Nice view. Business activity in the Euro Area remains elevated, catching its breath after a steep climb. The PMI composite survey combining all private sectors scored 57.1 in February. That’s down from January’s 12-year peak of 58.8 but a different layer to the series average of 53. The atmosphere up here is optimistic, with managers enjoying decent growth and expecting more. Input costs are rising though. Still, a mountain-top view is hard to beat.

A weening strategy. Managing a belligerent neighbour clearly needn’t hinder economic growth, as Estonia’s GDP jumped 2.2% in Q4, leaping over what the UK managed in a year with a single, quarterly, bound. Unsurprisingly, it was also the EU’s fastest grower. Overall club euro’s economy rose by 0.6%, which is also what Germany and France, the two largest economies, managed and double the 0.3% Italy achieved. But even Italy’s performance is creditable, showing that strength is spread widely. And enough for the ECB to take the tiniest of baby steps towards weening markets off special stimulus.

False dawn? The most recent Fed Biege Book – a report of anecdotal information on current economic conditions in the US – revealed businesses having to raise wages and benefits in the face of the tightening labour market. It was all set up for Friday’s hard wage data to build on last month’s acceleration in the pace of growth. Somebody didn’t get the memo. Wage growth fell back from 2.9% to 2.6%y/y. Even as the economy added a hefty 313k jobs in February, the best figure since July 2016 and keeping the unemployment rate at just 4.1%.

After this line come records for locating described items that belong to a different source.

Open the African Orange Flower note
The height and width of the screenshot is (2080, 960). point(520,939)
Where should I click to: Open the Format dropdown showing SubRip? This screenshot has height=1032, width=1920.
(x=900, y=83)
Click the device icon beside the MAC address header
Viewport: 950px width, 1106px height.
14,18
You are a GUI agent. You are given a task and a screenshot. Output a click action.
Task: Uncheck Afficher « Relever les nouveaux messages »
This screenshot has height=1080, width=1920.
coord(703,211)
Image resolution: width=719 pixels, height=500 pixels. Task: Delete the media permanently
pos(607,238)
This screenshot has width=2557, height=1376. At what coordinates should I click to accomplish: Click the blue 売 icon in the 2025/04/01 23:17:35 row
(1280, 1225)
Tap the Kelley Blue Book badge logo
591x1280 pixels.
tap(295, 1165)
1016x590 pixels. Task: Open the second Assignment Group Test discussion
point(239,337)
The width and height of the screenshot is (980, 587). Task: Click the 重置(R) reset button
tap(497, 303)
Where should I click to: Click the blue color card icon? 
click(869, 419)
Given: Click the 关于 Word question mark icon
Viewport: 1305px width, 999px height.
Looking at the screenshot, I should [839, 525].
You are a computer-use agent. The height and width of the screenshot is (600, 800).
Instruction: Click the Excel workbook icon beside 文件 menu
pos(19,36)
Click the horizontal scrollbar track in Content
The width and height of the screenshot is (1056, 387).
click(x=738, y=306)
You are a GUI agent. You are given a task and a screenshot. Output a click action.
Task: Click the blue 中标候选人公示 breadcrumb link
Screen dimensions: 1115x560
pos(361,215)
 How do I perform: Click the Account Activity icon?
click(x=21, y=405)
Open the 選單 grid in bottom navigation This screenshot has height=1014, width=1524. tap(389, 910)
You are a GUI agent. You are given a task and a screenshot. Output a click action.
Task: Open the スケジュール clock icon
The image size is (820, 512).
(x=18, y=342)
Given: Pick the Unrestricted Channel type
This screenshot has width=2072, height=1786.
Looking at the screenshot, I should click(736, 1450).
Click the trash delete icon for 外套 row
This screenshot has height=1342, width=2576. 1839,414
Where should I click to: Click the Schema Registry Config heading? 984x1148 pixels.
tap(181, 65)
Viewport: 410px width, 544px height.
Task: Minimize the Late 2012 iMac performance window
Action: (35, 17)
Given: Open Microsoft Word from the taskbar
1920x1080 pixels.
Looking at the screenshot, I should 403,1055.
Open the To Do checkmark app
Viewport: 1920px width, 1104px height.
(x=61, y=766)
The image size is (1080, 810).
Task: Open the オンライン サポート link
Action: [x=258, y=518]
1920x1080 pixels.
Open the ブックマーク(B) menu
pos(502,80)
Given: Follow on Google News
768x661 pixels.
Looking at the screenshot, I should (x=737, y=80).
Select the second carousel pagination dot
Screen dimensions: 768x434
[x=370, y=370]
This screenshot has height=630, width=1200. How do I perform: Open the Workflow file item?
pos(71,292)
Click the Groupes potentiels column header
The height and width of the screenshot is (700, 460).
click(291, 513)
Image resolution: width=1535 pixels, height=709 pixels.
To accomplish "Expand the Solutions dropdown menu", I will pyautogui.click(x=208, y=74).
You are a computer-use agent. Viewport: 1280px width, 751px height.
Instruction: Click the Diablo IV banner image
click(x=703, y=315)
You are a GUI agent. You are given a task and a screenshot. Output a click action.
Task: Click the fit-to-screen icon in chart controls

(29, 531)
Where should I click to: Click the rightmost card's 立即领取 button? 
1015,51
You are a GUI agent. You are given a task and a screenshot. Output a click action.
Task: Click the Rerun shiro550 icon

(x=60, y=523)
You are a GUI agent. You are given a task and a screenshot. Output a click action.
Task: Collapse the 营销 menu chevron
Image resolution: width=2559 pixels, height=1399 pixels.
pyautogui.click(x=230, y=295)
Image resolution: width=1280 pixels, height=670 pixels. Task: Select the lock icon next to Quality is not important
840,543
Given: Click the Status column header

For the people, by the people. The Bank of England’s Andy Haldane says economics and economic policy face twin deficits of trust and understanding. That matters because such deficits compromise the Bank’s ability to stabilise the economy and financial system. Its remedy is more and better communication. Sixty page documents summarised in a sentence. Better links with schools. Listening to more diverse people in more diverse places. And coming soon, regional citizen councils. They will enable dialogue about the economy between citizens and the Bank, which the latter hopes will lead to better policy outcomes.